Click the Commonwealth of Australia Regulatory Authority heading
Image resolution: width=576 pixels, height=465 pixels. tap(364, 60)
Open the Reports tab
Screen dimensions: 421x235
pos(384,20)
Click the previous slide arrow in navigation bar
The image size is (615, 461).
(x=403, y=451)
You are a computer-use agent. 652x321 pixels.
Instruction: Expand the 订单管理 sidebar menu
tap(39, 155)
--
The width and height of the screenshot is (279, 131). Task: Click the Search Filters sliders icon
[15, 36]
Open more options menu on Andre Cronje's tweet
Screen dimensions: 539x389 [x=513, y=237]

> [PROBLEM TO SOLVE]
Copy the lines between the one holding "The width and" and the one holding "Screen dimensions: 539x389 [x=513, y=237]", inclusive, swapping "sliders" for "funnel" and leaving everything else unchanged.

> [ANSWER TO THE PROBLEM]
The width and height of the screenshot is (279, 131). Task: Click the Search Filters funnel icon
[15, 36]
Open more options menu on Andre Cronje's tweet
Screen dimensions: 539x389 [x=513, y=237]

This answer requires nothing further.